Now, there definitely are days when crazy and exciting and unexpected things happen and plenty of days when we manage to do work or at least feel like we’re doing something that can be categorized somehow as work. But there’s definitely an absurd amount of down time and sometimes it’s just too cyclony, or the entire village is off at their farms, or your fingers are bleeding from playing the guitar so much and you resort to, well, other things.
This is a list of how we adventurous, world traveling, philanthropizing good-samaritans spend such hours. So if you’re ever faced with a day or month of sheer boredom here’s a helpful suggestion guide - in order from normal to send help asap:
- Sleep – all day. Move your mattress to the floor to make it more exciting.
- Secretly drink alcohol out of coffee mugs in your house and then pretend you’re drinking tea when a villager comes by (I will qualify this by saying it’s more a situation of sneaking a drink in a place where booze is not allowed and not about getting drunk by yourself).
- Try to fix your pair of $3 flip flops (your last pair of shoes) by any means possible including – stapling, sewing, gluing, nailing or a combination of all these. Fail on all accounts and just use duct tape.
- Do a 750 piece (minimum) puzzle in one sitting.

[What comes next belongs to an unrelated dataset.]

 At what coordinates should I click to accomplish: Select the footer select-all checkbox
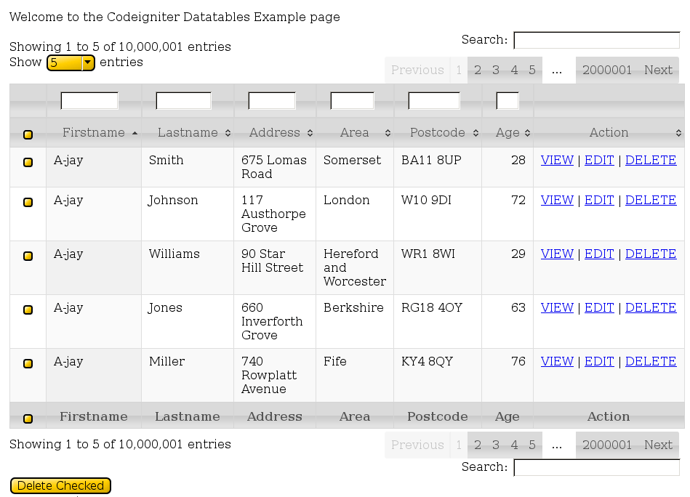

- Try to write your name as an ambigram. Repeat for the members of your immediate family; continue on to friends until you run out…then use their middle names.
- Make a cross-stitch pattern for every person in your village.
- Paint chalk board paint on your walls (or inherit a house where the last volunteer did this for you) and doodle incessantly. Write things in a language other than English or whatever the local language is so that you can feel like you’re not as much of a child as everyone would have you believe when you try to speak to them in their tongue. Je suis un pamplemousse.
- Practice lighting matches one handed – for showing off at grog or in the event that your arm is broken.
- Make origami out of toilet paper squares – feel free to multi-task during this activity.
- Wage war against all manner of giant creatures fighting to inhabit your house (this is more a happy chance event rather than the typical monotony, such as giant centipedes, giant rats, or giant spiders eating giant cockroaches).
- Figure out how easy it is to add the numbers 1 through 100 in your head in less than 30 seconds. Realize that there are tricks to dividing or multiplying anything by 5 and get excited when you can do it with any number in less than 10 seconds. Did you know that 12,713/5=2542.6?
- Make two different types of bread and bagels and then proceed to eat them all.
- Sit and stare off into space without moving… for hours.
- Play with the fish eye setting on your camera. Set it to the moderately distorted setting and take a picture of your hand and make it look like you have elephantitis. Or just take several hundred self-portraits, only moving a little bit each time so that when you review them quickly in your playback setting it looks like a stop-motion film.
- Sit like a ninja on your mat and destroy each fly as it lands. Continue ad infinitum.
- Watch the geckos on your ceiling stalk giant moths (two-thirds their body size); watch a gecko pounce one and manage to catch the moth head in its mouth. Then watch as it slowly digests the moth bits inside the gecko’s mouth, little by little eating the whole thing. (Sometimes when I find one of these giant moths bashing its head against my ceiling I call my cat in and make sure she notices it; then I take my woven hand fan and smack it so its flight path dips down to about a foot or so above the ground at which point my cat launches into the air after it; we continue to tag team it until my cat manages to eat her tasty late night snack).
- Listen to the bats fight over the breadfruit in the tree next to your bedroom window. Wonder what happens to the one that loses.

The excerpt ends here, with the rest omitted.